Шрифт:
Ряд бесконечен. Образам актуального бытия Пригов дал имена, стянул обручами ассоциаций, вставил в язык. Масштаб действия огромен.
Забота об одноименных персонажах — органическая часть артистического амплуа Пригова. Он пастух этих метафизических тварей. В 80-е буквально каждый день пас их на текстовых ландшафтах. Заботился, чтоб были сыты, ухожены. Он любит их независимо от того, какие они. Не стесняет никак, те свободны. Могучая позиция. В итоге у Пригова, конечно, есть друзья, враги, недоброжелатели, почитатели. Но нет тех, кто, задетый им, не стал бы его сотрудником по работе в языке.
Среди персонажей с его именем инфернальные эстеты, женоненавистники, ерничающие шуты, творцы- пересмешники вторичных банальных сентенций. Тот, кто с самого первого знакомства живет во мне, — строгий классический поэт, родственник Кеведо, Борхеса, Даниила Хармса. Он свободно работает по обе стороны мнимой границы, отделяющей тексты письменные от текстов изобразительного искусства. С течением времени мой персонаж все менее уникален. Я этому рад. Кроме Льва Рубинштейна, среди современников не знаю никого, кто принял бы на себя в логосе роль столь же ясную, универсальную, четкую, равно приближенную как реальному персональному, лредкультурному, так и метафизическому культурному бытию.
Лев Рубинштейн
Бытие в слове
Литература во всеобщем смысле для меня — абстракция. Тексты мне помогают строить себя, говорить, жить. Не помогают — иду мимо.
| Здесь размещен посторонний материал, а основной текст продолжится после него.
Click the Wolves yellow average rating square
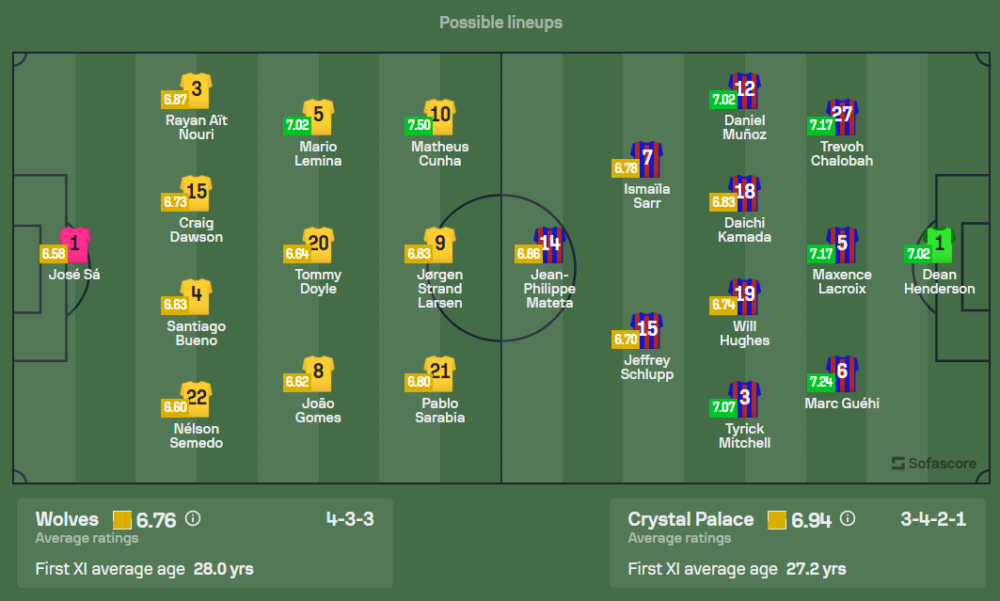The width and height of the screenshot is (1000, 601). click(x=123, y=520)
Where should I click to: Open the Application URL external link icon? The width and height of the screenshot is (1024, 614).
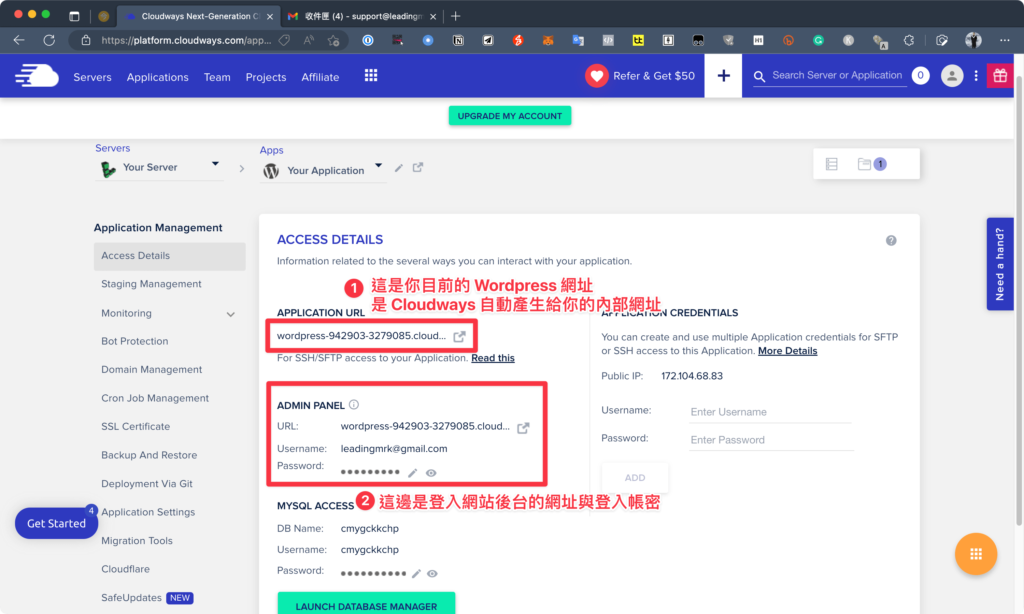pos(459,336)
Мимо Левиных текстов пройти не мог никак.
В начале 90-х мы встретились на бегу в переходе на Пушкинской. У меня при себе была только что вышедшая в Штатах «Физика логоса». В спешке надписал «Благодарю за бытие», и мы разбежались. Через минуту дошло: за бытие людей не благодарят. «За бытие в слове» надо было. «За бытие» и «забытие» — тоже никуда не годится. Но по сути мгновенный импульс был точен.
Середина восьмидесятых. Один из вечеров Левы был в квартире у родственников моих друзей — Сергея Ракитченкова и Ольги Ортенберг. Альт и арфа в оркестре Большого театра, они должны были эмигрировать в Штаты, Сан-Франциско, но «сидели в отказе», как тогда говорили.
Лева — это театр текста. Реквизит — стул. Тексты — пачки карточек. На каждой — реплика. Слово, междометие, знак препинания, фраза, несколько фраз, пауза. На текст — около сотни карточек.
Читая, Лева перекладывает их. Каждая реплика — нота, аккорд в окружении других нот, аккордов. Короткие паузы. Голос без украшений. Акценты точны и выразительны.
Тексты Левы словно живописные пейзажи. За первым семантическим планом следуют второй, третий, четвертый. У Левы я их особенно люблю. Их композиционная и лексическая четкость напоминает следующие один за другим очертания холмов и гор в осенних пейзажах юга Франции или на старинных гобеленах.
Литература монологична, повседневность жива диалогами. В диалогах царят реплики. Логика диалогов подчиняется воле участников, а не правилам согласования, по которым строятся монологические тексты. Она другая.
Лева подчинил поэтический текст логике диалогов, заставил работать реплики, разбросанные по текстовым ландшафтам вокруг нас.
Письменные тексты, устная речь, обрывки фраз, заголовки газет, книг. Стихия. Трудно представить, как мог бы Лева подчинить ее, если бы не форма, напоминающая скорее технический этап лингвистического исследования или библиотечный каталог, чем литературный, поэтический текст.
Лева отказался от логики, направляющей взаимосвязь элементов монологического текста. Порядок следования карточек подчинен логике диалога. Это композиционный каркас, опора авторского замысла. Каждая реплика — смысловая вспышка, окруженная полем ассоциаций. Как у японского каллиграфа, удар кистью. Ассоциативные поля карточек взаимодействуют между собой. Для каждой карточки остальные играют роль языкового и (что важно) внеязыкового контекста.
Помню, удивлялся, когда прочел у искусствоведов, что Левины тексты — «поэзия каталогов», возникшая под влиянием компьютерных технологий. Надо же! Тогда еще компьютеры с перфокартами были. Некоторые Левины тексты, и правда, были на перфокартах. Но при чем здесь каталоги и компьютеры? В формальной идее Левы нет ничего внешнего по отношению к языку. Ход не от языка вовне, к чему-то инородному, а напротив, от поверхностных структур языка к его глубинным структурам.
У П. Бицилли, кажется, читал, что в ранней европейской литературе был распространен композиционный принцип, когда произведение строилось из коротких зарисовок, следующих одна за другой, как виды из окна современного поезда. У японцев это часто встречается.